<<<<

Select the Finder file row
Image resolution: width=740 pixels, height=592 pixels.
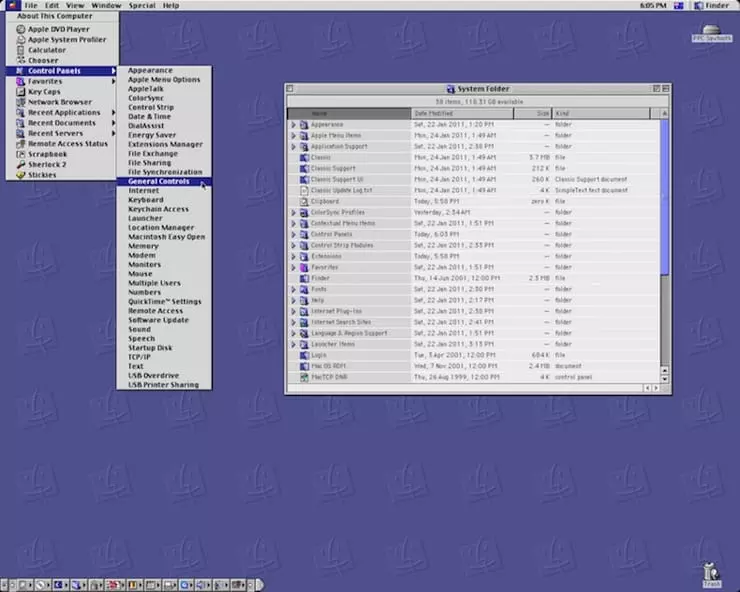pos(321,278)
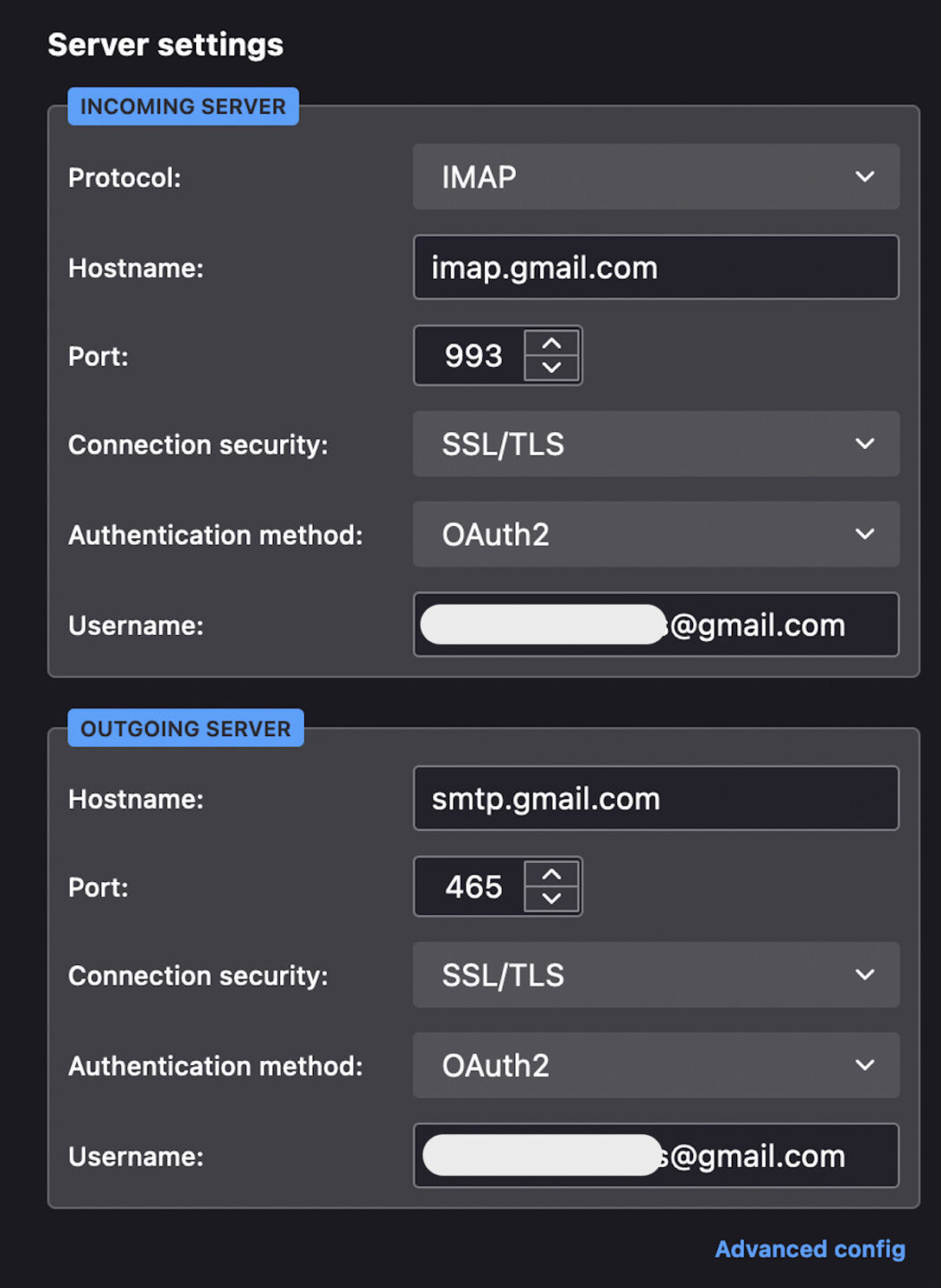Click the chevron on the Protocol selector
Screen dimensions: 941x1288
click(x=864, y=177)
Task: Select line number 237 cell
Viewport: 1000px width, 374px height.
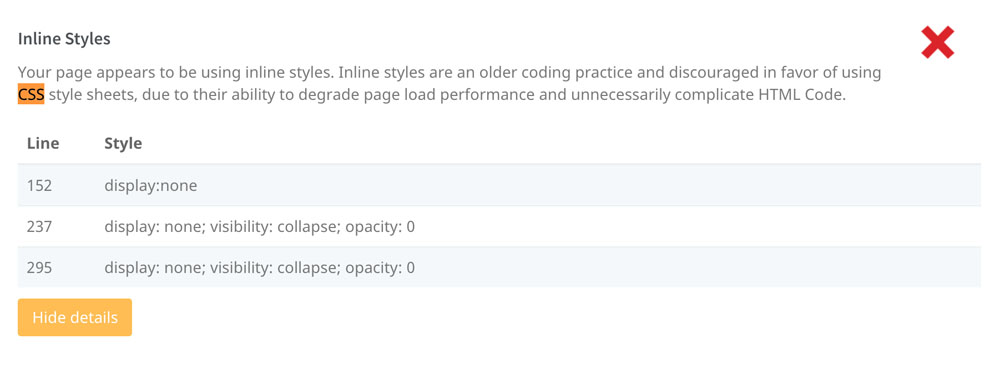Action: [39, 227]
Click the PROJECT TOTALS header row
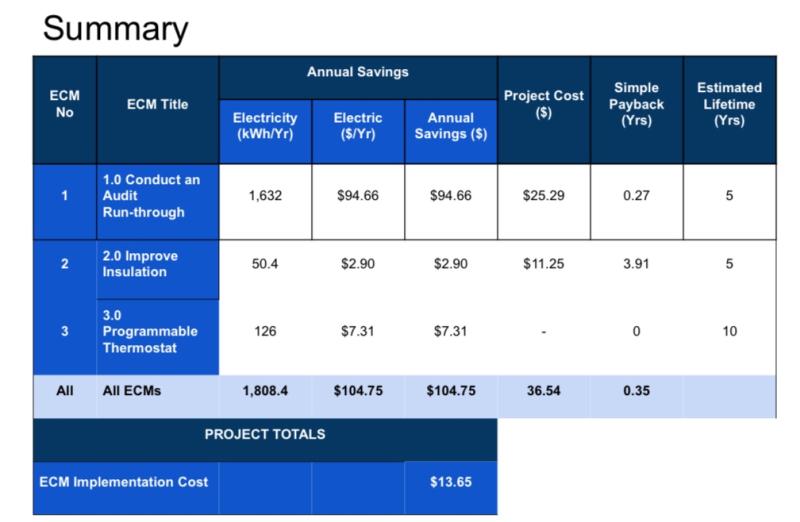 (x=265, y=435)
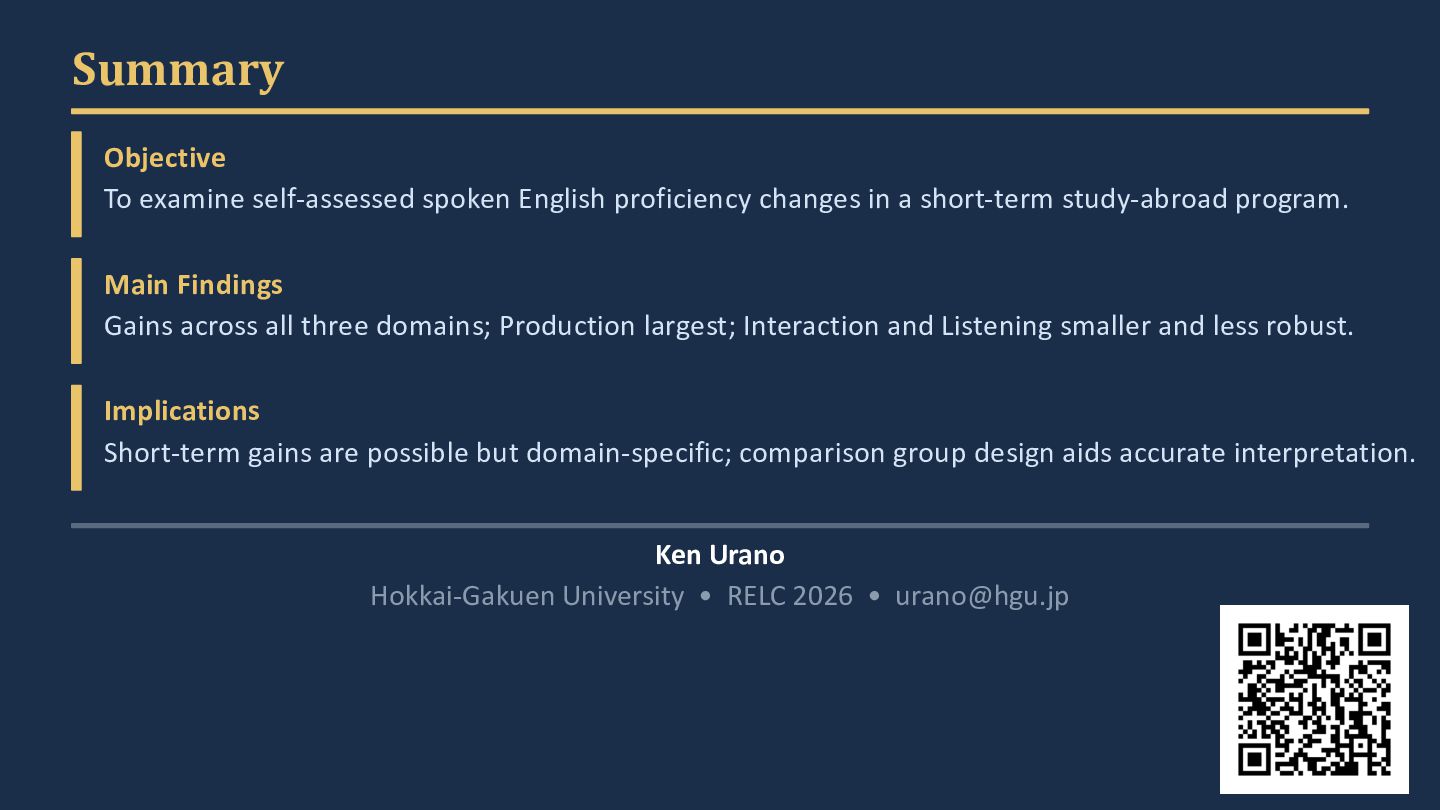Click the top-left QR code finder square
This screenshot has height=810, width=1440.
click(x=1253, y=639)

>>>>

- WORK REQUIRED -
Reproduce every line above verbatim, omitting the pictures.

- RESPONSE TO THE TASK -
Select the Finder file row
Image resolution: width=740 pixels, height=592 pixels.
pos(321,278)
Click the chevron on the Protocol selector
Screen dimensions: 941x1288
click(x=864, y=177)
Task: Select line number 237 cell
Viewport: 1000px width, 374px height.
Action: [39, 227]
Click the PROJECT TOTALS header row
 (x=265, y=435)
Click the top-left QR code finder square
This screenshot has height=810, width=1440.
click(x=1253, y=639)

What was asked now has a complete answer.